DeMille was getting tired of directing bedroom farces of manners that were not attracting the number of viewers to the theaters as they had been in the past. He solicited ideas for his next film in early 1923 by holding a contest for his loyal fans to offer their opinions on what his next movie should be about. One suggestion from a Lansing, Michigan, respondent hit a cord straight to the director's heart: "You cannot break the 'Ten Commandments-they will break you." Voila, thought DeMille, that's it. He immediately teamed up with his favorite screenwriter, Jeanie MacPherson, to compose a treatment, divided into two parts.

'The Prologue' follows the Bible, specifically Exodus, where Moses engineers through God a way to liberate the Hebrew slaves from their Egyptian masters and lead them to the 'Promised Land.' The second part, 'The Story,' relates the Ten Commandments to two brothers in present-day life who differ in their beliefs, led by a pious mother. One brother, Dan McTavish (Rod La Rocque), is an atheist who breaks every commandment, with dire consequences. The other, John (Richard Dix), follows the Bible to a tee.

DeMille set out to film the Biblical episodes larger in scope than even D. W. Griffith's 1916 Babylonian sequences in his 'Intolerance.' Reconstructing a massive ancient Egyptian setting, complete with large buildings and sphinx-like statues in the Guadalupe-Nipomo Dunes north of Los Angeles, DeMille oversaw an army of 1,600 designers and construction workers.
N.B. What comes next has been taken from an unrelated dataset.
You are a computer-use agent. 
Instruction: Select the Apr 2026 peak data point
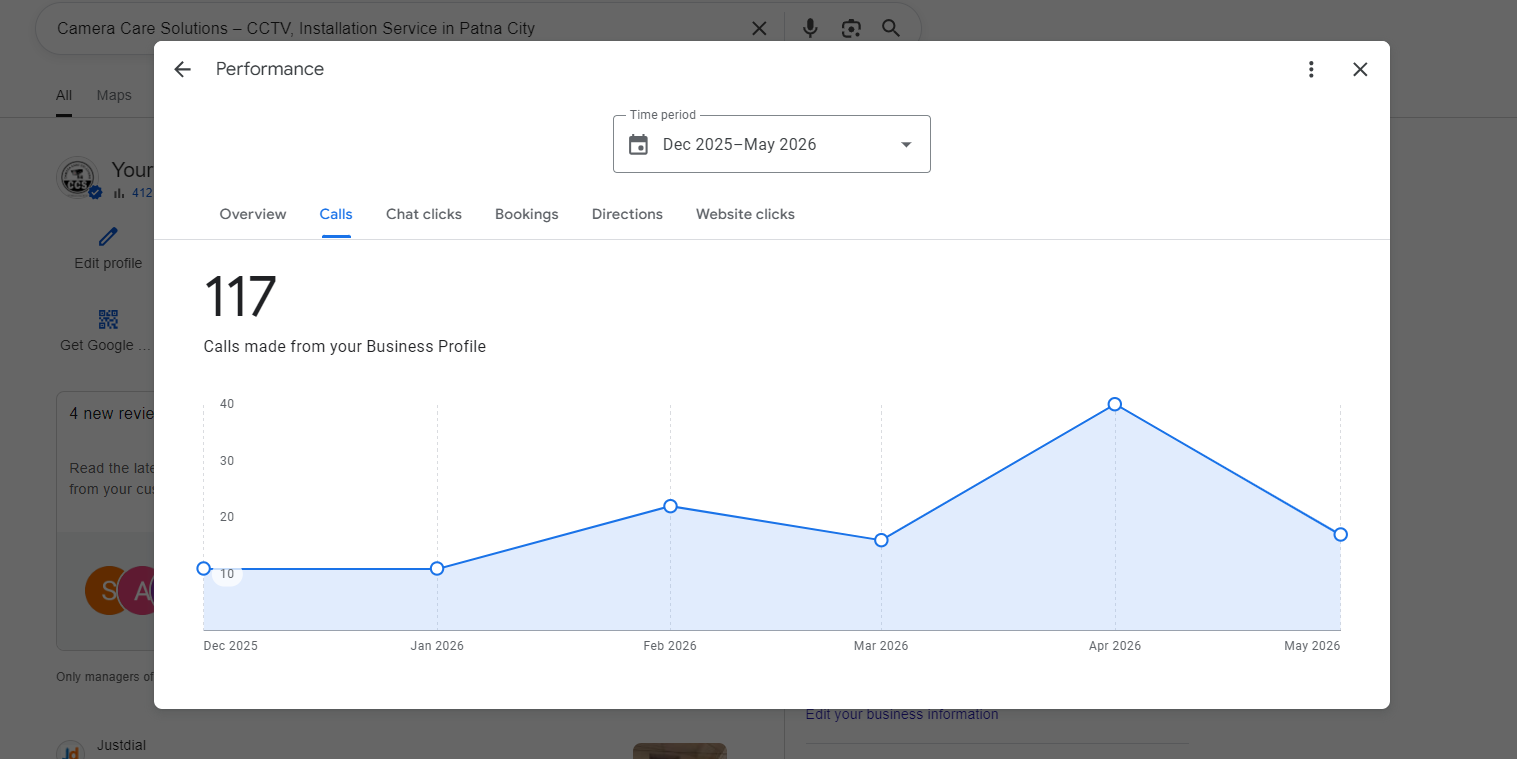1114,404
For three months the almost 2,500 member production crew, including extras, cooks and support staff, were spent in the desert-like surroundings filming the Prologue.
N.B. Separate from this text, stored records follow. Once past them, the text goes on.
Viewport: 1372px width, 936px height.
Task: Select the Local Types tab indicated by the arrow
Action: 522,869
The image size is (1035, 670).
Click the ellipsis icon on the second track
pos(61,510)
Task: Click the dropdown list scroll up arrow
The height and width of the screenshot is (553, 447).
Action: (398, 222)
The expenses were escalating so fast that it's studio, Paramount Pictures and president Adolph Zukor cabled DeMille demanding he pull up stakes and return to Hollywood The director responded, "I cannot and will not make pictures with a yardstick. What do you want me to do? Stop now and release it as The Five Commandments?"

As the studio's financial backers began to get queasy and withdraw further finances, DeMille was able to get a personal loan from one of the founders of Bank of America to invest $500,000 to complete the movie. The investment proved to be a good one since the $1.4 million budgeted movie garnered over $4 million at the box office, an astronomical return, becoming Paramount's highest grossing film for the studio's next 25 years.

Once filming wrapped up in the dunes, DeMille, short on money and not wanting other directors to use his elaborate sets to compare their work with his, decided to blow up some of the larger structures while bulldozing the entire place under sand. Archeologists in 1983 found the site buried underneath the dunes. Because the western snowy plover nests in the area, it's virtually impossible to conduct an archeological dig for any length of time. Some items, including one of the sphinx statues, have been recovered, but the oldest film set still in existence remains under tons of sand.

DeMille was one of the earliest proponents of the two-strip Technicolor look and used the company's film for some of the scenes. Unfortunately, the preserved prints, including the one DeMille himself had personally kept, do not retain the color sequences. One stretch of color footage was of the parting of the Red Sea. DeMille's special effects technicians were able to realistically show how the waters were separated by lining up blocks of blue gelatin and heating them up until they melted. Slowly turning to liquid, the gelatin footage was reversed with ocean waves superimposed next to the blocks. The effect created the illusion of the sea parting while the dry ocean bed allowed the thousands of refugees to walk to the Red Sea's other side.

"The Ten Commandments" became the first of what film historians consider DeMille's Biblical trilogy, 1927 'King of Kings,' and 1932 'The Sign of the Cross.' DeMille would later remake "The Ten Commandments" in 1956, dropping the modern day story to concentrate solely on Moses. Several of the sequences in the updated version duplicate almost shot-for-shot the 1923 edition, showing how much DeMille admired his younger work.